*Text section*
Panic disorder comes about from the way you think about changes in your body, and the way you behave to maintain the anxiety symptoms. If you have panic disorder, you have a hypersensitivity to anything that happens to your body. In other words, you are too sensitive to anything that occurs with your body such as changes in your heart rate, changes in your breathing, body pains, etc.
So let’s say you are somewhat stressed or worried, and you experience some physical anxiety symptoms, such as increased heart rate, palpitations, and chest pain. Instead of realizing that you are just stressed and worried, and that these physical symptoms are just part of your body’s response to stress and anxiety, you start to worry that these physical symptoms may be a heart attack. So the thoughts that you may be experiencing a heart attack induces even more anxiety in you, so you get even more increase in heart rate, palpitations, and chest pains. So then you start avoiding places where you had panic attacks, and avoid situations where you might have another panic attack. This avoidance maintains your belief that you are experiencing a heart attack, and this continues the vicious, negative cycle of panic disorder.
In addition to avoidant behaviors, you also resort to anticipating when the next panic attack might occur. This is called anticipatory anxiety, and this can make you even more anxious between panic attacks, spending much of your time in fear of the next panic attack coming. With your thoughts leading to anxiety symptoms, you then engage in avoidant behaviors and you wait for the next panic attack to occur- this is the recipe for the development of panic disorder. Eradicating your anxiety and panic attacks involves addressing your thoughts about your physical body changes and addressing your avoidant behaviors and your anticipation of the next panic attack occurring. Oftentimes, medications is needed to take the edge off, in addition to addressing your thoughts and behaviors.

*Input data*
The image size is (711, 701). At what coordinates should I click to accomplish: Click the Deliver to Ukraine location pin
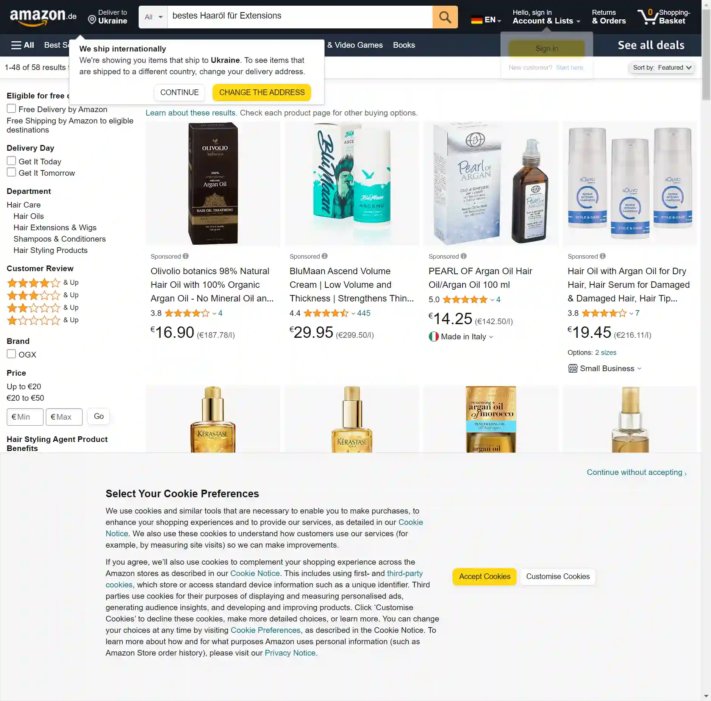[x=92, y=19]
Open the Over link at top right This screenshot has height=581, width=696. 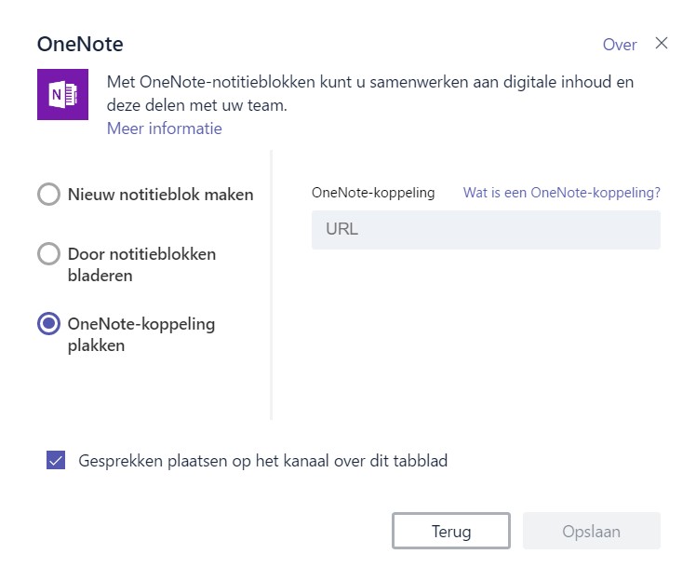pos(620,45)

*Exercise objective*
In the text on panic disorder, what is the name for anticipating when the next panic attack might occur?

*Response to the task*
Anticipatory anxiety.